To understand how well the model performs per-class, set to Percentage of actuals; the coloring now reflects an absolute 0-100% scale. This effectively normalizes the data, and because of that, a different story unfolds. Now, Predicted InternalMedicine vs Actual InternalMedicine is a lot less bright because those 14 occurrences represent only 70% (14 occurrences of correct prediction divided by 20 total occurrences) of all the rows where Actual = InternalMedicine

Now consider Actual Urology vs Predicted InternalMedicine. By Count it is colored very dark because there were only two occurrences, versus the maximum of 14 occurrences in this view—there were only two rows in total where Actual = Urology. But looking at Percentage of actuals, the matrix (brightly) reports that in 100% of the rows DataRobot predicted Actual = InternalMedicine.

Switching the setting (coloring) to Percentage of predicted tells a similar story, but for the predicted classes. The third screenshot shows that Predicted InternalMedicine vs Actual InternalMedicine that was so bright when colored by count is even darker still. Because those 14 occurrences are just 41.2% of all the rows where we predicted InternalMedicine.

Work with the matrix

To work with the matrix:

  1. Use the arrows in the axes Predicted and Actual legends to scroll through all classes in the dataset.
  2. Click in a row or column to highlight (with white border lines) all occurrences of that feature in the cell. The four-sided cell indicates the count of times in which the actual class and predicted class are the same. Notice that the cell you click sets the select class matrix to the right.

  3. Hover on a cell to view statistics. The values report the cell's class combination as well as the values for each option selectable from the Settings dropdown.

Selected class matrix

Use the selected class matrix to analyze a specific class. To select a class, either click in the full matrix or choose from the dropdown. Choosing from the dropdown updates the highlighting in the multiclass matrix to focus on the current individual selection.
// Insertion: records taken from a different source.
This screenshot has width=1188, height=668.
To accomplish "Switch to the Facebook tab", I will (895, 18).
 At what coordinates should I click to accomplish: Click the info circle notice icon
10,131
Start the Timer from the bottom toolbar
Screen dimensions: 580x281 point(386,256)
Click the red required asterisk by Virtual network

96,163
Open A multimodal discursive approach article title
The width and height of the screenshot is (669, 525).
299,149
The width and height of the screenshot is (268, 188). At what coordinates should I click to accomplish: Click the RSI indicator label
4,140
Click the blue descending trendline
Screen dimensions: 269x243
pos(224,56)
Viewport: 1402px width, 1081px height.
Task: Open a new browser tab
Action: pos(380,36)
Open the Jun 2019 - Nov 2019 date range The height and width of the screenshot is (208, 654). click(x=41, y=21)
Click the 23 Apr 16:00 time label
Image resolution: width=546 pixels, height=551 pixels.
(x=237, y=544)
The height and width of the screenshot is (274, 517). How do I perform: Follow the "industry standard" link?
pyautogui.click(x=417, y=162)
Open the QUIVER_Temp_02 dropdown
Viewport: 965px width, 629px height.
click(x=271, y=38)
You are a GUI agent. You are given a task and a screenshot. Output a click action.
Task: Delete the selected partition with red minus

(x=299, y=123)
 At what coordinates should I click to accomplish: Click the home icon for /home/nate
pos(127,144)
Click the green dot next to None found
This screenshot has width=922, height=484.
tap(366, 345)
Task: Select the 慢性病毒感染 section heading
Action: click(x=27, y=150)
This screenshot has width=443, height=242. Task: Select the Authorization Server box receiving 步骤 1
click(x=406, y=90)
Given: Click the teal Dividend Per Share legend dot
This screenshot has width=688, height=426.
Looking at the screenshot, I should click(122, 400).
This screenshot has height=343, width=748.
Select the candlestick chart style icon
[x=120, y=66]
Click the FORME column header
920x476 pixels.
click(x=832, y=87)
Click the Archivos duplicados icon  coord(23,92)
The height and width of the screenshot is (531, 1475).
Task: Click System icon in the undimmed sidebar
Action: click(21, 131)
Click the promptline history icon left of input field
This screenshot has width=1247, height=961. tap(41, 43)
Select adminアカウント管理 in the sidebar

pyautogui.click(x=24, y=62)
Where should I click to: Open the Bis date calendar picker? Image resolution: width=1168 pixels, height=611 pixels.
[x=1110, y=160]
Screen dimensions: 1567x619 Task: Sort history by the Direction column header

Changing axes in the multiclass matrix changes the layout of the selected class confusion matrix.

The selected class matrix shows:

  • Individual and aggregate statistics for a class—per-class performance (1).

    Metric descriptions

    The following provides a brief description of each metric.

    Metric Description
    F1 Score A measure of the model's accuracy, computed based on precision and recall.
    Recall Also known as Sensitivity or True Positive Rate (TPR). The ratio of true positives (correctly predicted as positive) to all actual positives.
    Precision Also known as Positive Predictive Value (PPV). For all the positive predictions, the percentage of cases in which the model was correct.
  • Percentage of actual and predicted misclassifications for a selected class (2).

  • An individual class confusion matrix, in the same format as the matrix available in the ROC Curve for binary projects (3).

    Quadrant descriptions

    The selected class Confusion Matrix is divided into four quadrants, summarized in the following table:

    Quadrant Description
    True positive (TP) For all rows in the dataset that were actually ClassX, what percent did DataRobot correctly predict as ClassX?
    True negative (TN) For all rows in the dataset that were not ClassX, what percent did DataRobot correctly predict as not ClassX?
    False positive (FP) For all rows in the dataset that DataRobot predicted as ClassX, what percent were not ClassX? This is the sum of all incorrect predictions for the class in the full matrix.
    False negative (FN) For all rows in the dataset that were ClassX, what percent did DataRobot incorrectly predict as something other than ClassX?

Updated April 23, 2024